__Texte__
╭──

La
Femme aux bas blancs
Dame
verte
L'Origine
du monde
Autre
texte fournissant une interprétation
symbolique :
Sarah
Faunce
(La
source de la Loue, image du sexe
féminin)
|
|
|
Inventaire
objectif du réel, l'oeuvre de Courbet n'en est pas
moins l'expression profondément subjective d'un
univers personnel. Des émotions s'y donnent cours,
des fantasmes y affleurent, des thèmes s'y
entrelacent selon une logique irrationnelle.
Autant que sur des correspondances thématiques (par
exemple entre chevelure, cascade et forêt, ou encore
entre vulve et grotte ... ), l'analogie souvent
suggérée par Courbet entre le corps de la
femme et le paysage naturel paraît tenir à son
choix de points de vue et de partis de composition
originaux, donnant la sensation d'être physiquement
confronté au corps contemplé, et presque
enveloppé par lui. Au lieu de l'observer à
distance comme il le ferait d'un site lointain, le
spectateur s'y projette comme s'il évoluait au coeur
même de la nature. Cette démarche, sensible
même dans des nus assez traditionnels, tend à
neutraliser la situation de voyeurisme propre à toute
peinture de nus et très présente dans celle de
Courbet. Ainsi, dans une toile franchement libertine comme
La Femme aux bas blancs, la perspective
ménagée par la posture acrobatique de la belle
- et certes destinée à émoustiller
l'amateur - permet de déployer perpendiculairement au
regard les secrets replis qu'une attitude différente
aurait dérobés: de même, dans une page
d'album, l'explorateur du paysage comtois semble
soudainement découvrir l'entrée d'une
mystérieuse "Dame verte", à
l'aspect et au nom évocateurs.
L'effet s'intensifie brutalement dans L'Origine du
monde. Concentré sur les attributs sexuels,
privé de toute individualité, par le
sectionnement du visage et des membres, ce tronçon
éblouissant n'est qu'une étendue de chair, un
paysage vivant offert ait contemplateur-explorateur.

╰──

__Jeu d'items__
╭──

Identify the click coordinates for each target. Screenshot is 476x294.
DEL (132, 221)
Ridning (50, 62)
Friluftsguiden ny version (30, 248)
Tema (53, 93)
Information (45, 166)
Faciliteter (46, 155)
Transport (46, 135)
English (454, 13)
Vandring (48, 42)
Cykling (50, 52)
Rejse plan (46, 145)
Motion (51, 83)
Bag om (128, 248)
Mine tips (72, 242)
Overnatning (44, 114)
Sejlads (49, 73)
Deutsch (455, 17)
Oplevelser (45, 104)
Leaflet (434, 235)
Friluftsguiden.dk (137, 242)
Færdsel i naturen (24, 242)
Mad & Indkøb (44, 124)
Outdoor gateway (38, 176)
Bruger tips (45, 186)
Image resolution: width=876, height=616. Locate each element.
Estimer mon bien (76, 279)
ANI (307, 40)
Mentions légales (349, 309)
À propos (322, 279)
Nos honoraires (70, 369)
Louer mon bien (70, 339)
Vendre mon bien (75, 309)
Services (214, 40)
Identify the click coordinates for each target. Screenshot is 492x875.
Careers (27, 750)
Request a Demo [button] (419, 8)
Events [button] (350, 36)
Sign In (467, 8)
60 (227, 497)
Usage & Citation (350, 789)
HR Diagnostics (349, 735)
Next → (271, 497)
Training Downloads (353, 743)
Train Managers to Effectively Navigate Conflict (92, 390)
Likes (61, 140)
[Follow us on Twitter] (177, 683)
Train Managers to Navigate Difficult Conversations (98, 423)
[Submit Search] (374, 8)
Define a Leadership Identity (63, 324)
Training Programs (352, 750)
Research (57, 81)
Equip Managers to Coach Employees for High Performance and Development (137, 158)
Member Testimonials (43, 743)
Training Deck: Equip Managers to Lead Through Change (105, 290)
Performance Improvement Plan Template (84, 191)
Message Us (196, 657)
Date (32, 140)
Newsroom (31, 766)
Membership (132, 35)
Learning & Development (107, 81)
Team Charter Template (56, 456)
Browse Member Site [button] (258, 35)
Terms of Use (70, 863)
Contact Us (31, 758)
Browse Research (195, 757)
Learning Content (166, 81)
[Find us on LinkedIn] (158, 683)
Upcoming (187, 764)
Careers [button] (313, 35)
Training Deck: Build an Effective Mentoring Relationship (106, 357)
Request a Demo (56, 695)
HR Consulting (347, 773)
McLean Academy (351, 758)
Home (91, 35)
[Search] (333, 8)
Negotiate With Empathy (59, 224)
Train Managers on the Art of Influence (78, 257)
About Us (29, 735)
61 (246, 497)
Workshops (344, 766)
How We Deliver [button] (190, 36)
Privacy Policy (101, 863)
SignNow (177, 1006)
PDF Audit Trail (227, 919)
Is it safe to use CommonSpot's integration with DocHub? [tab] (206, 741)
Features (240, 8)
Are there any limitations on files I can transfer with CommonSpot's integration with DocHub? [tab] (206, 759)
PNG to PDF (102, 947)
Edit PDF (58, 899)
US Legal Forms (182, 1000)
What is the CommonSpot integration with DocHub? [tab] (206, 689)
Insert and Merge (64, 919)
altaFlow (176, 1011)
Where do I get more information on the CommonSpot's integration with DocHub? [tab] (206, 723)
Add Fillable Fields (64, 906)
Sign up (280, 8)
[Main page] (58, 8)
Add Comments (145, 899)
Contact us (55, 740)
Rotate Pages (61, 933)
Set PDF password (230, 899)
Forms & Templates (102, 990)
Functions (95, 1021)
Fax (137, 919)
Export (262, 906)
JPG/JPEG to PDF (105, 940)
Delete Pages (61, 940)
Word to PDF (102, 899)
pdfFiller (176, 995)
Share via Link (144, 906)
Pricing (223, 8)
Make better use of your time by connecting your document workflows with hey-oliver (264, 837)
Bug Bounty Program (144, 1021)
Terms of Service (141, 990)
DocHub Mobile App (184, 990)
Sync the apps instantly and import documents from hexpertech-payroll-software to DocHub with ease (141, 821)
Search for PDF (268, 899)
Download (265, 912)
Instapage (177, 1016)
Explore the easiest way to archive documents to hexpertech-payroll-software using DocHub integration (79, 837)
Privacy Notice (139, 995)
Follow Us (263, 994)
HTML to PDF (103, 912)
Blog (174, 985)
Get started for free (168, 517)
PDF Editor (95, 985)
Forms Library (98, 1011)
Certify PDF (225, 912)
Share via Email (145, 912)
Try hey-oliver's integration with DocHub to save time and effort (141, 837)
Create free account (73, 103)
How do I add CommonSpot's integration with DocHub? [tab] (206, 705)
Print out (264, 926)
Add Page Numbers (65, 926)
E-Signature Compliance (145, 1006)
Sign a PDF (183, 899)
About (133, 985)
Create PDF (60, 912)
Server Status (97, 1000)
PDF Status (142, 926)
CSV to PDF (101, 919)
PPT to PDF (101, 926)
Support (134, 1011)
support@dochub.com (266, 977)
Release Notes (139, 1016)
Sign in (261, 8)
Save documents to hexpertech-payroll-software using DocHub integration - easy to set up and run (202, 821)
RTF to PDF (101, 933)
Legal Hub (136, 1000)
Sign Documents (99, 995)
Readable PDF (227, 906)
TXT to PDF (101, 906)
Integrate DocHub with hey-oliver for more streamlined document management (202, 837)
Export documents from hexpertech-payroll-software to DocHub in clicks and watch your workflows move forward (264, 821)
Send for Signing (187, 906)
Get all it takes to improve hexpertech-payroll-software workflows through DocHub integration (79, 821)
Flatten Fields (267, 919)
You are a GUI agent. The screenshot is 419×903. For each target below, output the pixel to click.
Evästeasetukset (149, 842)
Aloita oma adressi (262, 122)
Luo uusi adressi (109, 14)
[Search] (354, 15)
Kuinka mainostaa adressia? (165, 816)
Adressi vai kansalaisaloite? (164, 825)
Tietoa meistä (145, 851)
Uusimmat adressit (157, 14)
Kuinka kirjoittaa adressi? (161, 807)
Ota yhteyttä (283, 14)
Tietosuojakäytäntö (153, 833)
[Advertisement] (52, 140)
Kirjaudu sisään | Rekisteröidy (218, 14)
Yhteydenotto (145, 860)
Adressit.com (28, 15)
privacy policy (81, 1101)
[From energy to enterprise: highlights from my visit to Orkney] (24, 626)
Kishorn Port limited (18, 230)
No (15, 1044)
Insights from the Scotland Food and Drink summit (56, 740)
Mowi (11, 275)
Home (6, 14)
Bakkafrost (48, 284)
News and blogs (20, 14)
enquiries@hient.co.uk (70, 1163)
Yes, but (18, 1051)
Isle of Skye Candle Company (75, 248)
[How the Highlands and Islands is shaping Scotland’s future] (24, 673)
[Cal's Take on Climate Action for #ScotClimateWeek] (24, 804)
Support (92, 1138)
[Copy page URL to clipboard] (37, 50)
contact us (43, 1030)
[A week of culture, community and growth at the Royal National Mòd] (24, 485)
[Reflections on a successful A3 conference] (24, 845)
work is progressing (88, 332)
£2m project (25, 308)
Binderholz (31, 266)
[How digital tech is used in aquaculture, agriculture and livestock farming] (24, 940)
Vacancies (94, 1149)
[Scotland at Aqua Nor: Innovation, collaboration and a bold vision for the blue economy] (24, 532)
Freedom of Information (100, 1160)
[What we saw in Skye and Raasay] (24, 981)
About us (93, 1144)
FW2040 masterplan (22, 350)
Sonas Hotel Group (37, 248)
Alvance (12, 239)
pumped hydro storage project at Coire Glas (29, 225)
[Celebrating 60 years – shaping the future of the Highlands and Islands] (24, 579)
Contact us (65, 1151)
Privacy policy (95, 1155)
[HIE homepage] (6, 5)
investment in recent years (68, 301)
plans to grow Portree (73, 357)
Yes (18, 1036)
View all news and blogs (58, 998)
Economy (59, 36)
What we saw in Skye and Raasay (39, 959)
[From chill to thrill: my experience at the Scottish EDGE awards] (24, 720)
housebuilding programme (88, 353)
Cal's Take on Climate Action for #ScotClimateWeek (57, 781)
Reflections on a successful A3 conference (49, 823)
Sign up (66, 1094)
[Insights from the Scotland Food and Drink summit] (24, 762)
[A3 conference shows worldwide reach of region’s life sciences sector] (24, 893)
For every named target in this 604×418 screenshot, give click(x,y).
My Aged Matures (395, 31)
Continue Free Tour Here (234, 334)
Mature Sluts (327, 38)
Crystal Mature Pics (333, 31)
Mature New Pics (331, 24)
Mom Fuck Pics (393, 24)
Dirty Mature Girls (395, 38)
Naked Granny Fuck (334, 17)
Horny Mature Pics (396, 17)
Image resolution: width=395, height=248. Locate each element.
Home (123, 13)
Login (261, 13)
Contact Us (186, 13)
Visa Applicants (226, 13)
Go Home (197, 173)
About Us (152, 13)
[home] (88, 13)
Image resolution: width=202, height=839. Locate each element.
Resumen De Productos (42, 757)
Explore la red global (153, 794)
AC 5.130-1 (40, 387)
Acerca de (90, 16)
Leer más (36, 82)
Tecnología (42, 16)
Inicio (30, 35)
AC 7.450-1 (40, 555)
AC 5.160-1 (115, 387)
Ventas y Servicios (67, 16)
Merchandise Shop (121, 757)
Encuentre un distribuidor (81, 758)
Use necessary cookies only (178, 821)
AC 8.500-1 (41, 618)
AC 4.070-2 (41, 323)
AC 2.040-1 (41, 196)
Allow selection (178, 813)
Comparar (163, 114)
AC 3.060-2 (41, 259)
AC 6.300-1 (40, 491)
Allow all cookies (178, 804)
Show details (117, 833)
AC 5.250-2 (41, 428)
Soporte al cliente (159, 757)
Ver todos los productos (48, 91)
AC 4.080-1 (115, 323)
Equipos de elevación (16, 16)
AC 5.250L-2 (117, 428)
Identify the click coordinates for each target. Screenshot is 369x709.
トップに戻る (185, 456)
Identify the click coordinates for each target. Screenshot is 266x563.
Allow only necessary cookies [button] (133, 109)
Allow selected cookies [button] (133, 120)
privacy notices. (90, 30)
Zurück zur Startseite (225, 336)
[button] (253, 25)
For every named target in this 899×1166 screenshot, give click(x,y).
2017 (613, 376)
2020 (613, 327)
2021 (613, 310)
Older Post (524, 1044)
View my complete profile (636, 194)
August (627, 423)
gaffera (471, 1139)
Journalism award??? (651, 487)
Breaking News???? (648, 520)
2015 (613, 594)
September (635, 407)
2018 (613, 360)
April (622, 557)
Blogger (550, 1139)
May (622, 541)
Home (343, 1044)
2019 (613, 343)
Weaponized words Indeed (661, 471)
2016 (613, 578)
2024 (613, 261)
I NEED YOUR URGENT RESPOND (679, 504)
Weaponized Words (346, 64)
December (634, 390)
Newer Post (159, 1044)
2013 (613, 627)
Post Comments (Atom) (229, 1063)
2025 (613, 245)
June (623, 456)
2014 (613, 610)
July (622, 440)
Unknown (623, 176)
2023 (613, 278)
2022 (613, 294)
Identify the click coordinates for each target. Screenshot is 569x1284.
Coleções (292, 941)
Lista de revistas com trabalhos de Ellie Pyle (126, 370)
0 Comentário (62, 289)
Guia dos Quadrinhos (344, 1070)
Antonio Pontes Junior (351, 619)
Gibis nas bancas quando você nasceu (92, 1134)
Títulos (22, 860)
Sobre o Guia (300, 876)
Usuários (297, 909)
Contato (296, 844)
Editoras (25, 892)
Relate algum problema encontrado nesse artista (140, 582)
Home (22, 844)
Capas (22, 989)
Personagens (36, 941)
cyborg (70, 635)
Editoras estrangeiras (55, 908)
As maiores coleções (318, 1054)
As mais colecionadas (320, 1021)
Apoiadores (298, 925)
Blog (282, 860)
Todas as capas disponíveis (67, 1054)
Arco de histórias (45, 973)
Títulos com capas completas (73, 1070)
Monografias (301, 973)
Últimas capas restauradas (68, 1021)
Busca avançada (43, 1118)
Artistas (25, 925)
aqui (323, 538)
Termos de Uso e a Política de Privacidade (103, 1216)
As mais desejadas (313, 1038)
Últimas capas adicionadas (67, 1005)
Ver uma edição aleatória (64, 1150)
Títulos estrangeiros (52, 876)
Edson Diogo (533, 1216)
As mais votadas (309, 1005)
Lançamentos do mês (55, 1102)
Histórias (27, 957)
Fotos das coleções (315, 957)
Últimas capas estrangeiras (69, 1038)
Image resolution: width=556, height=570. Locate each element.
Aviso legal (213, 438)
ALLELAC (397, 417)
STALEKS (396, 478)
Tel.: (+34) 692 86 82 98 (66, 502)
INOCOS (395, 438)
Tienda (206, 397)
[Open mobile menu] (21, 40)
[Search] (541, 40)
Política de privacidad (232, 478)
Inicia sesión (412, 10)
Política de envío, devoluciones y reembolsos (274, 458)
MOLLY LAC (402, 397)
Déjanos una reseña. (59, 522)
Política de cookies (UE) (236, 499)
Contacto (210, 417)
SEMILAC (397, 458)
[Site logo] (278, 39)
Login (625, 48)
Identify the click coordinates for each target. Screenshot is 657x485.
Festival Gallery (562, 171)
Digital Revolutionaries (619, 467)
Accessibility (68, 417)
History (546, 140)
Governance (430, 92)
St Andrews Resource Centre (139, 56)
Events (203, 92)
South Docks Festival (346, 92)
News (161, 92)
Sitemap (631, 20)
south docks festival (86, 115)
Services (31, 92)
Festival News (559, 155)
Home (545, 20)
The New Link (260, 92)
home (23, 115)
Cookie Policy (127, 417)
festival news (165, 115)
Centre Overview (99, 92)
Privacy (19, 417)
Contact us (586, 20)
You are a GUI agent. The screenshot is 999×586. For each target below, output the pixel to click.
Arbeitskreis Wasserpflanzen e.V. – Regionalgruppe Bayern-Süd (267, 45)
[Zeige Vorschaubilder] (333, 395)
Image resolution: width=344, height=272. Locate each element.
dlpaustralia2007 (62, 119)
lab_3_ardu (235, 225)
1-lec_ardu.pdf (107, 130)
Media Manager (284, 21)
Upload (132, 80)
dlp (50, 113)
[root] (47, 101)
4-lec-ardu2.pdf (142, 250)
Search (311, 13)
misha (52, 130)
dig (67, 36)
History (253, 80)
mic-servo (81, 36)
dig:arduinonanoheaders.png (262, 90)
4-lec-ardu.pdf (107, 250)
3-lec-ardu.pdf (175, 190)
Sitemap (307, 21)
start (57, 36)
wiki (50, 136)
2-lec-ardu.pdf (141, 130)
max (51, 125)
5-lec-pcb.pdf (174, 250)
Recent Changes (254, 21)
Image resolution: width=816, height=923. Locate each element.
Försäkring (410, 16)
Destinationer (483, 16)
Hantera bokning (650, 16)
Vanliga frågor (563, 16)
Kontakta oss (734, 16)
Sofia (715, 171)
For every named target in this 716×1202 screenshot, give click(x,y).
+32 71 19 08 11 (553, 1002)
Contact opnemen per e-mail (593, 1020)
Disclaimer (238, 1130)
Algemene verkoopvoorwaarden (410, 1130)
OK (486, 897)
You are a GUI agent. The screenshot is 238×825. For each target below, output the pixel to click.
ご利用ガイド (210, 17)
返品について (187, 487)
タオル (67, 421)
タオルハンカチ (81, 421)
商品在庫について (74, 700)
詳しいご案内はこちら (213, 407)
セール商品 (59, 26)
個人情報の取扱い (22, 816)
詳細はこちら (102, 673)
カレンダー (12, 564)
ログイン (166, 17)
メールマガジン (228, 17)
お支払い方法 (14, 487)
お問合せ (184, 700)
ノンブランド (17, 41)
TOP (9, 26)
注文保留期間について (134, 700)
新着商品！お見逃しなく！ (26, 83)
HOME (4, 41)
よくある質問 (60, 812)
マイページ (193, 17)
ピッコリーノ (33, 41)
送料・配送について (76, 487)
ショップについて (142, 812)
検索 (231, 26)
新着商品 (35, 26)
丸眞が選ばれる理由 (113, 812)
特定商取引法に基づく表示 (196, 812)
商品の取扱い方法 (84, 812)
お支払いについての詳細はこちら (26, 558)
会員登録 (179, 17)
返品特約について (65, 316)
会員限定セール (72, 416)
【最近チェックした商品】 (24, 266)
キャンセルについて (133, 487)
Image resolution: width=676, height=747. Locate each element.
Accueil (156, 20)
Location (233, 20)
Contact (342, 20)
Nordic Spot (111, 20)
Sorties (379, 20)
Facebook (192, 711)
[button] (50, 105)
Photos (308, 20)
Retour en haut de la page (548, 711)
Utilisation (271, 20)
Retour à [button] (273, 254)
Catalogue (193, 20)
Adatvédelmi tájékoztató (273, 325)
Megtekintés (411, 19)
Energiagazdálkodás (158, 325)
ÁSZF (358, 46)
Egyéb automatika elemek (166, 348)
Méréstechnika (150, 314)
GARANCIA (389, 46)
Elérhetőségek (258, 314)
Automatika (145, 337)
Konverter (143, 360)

╰──

__Objectifs__
#1 Répondez aux questions suivantes à partir du texte sur Courbet.
(a) Avec quels éléments la chevelure est-elle mise en correspondance thématique ?
(b) Quelle situation, propre à toute peinture de nus, la démarche de Courbet tend-elle à neutraliser ?
(c) Par quel moyen le corps de L'Origine du monde est-il privé de toute individualité ?
#2 Prolongez le texte sur Courbet en rédigeant la suite qui vient après sa dernière phrase.

__Exercices corrigés__
#1
(a) Avec la cascade et la forêt.
(b) La situation de voyeurisme.
(c) Par le sectionnement du visage et des membres.

#2
C'est bien ce qu'a voulu signifier André Masson en
peignant sur ce thème une variation très
explicite pour le dernier propriétaire privé
du tableau, Jacques Lacan. Les plus belles vues de la
source
de la Loue,
un des sites les plus romantiques de la région
d'Ornans et l'un des plus aimés de Courbet, datent de
peu de mois avant L'Origine du monde, et communiquent
la même sensation de proximité absolue. Une
sensation physique et même charnelle, tant
l'épaisse matière des flancs rocheux
évoque un tissu organique. Ici, l'imagination, qui
flottait à la surface du corps dans les
précédentes images, s'introduit en son
intérieur. Ce qui émane de ces cavités
closes sur elles-mêmes, sans ciel, sans horizon,
éclairées comme par phosphorescence
plutôt que d'une source externe, cadrées sur
des bouches d'ombre dont la profondeur dit l'infini du temps
géologique, c'est la nostalgie de la poche maternelle
et le vertige devant le mystère de la naissance,
confondue avec celle du monde même : la
rivière, jusque là souterraine, dont la
résurgence constitue la "source" de la Loue baigne un
peu plus loin les murs de la maison natale.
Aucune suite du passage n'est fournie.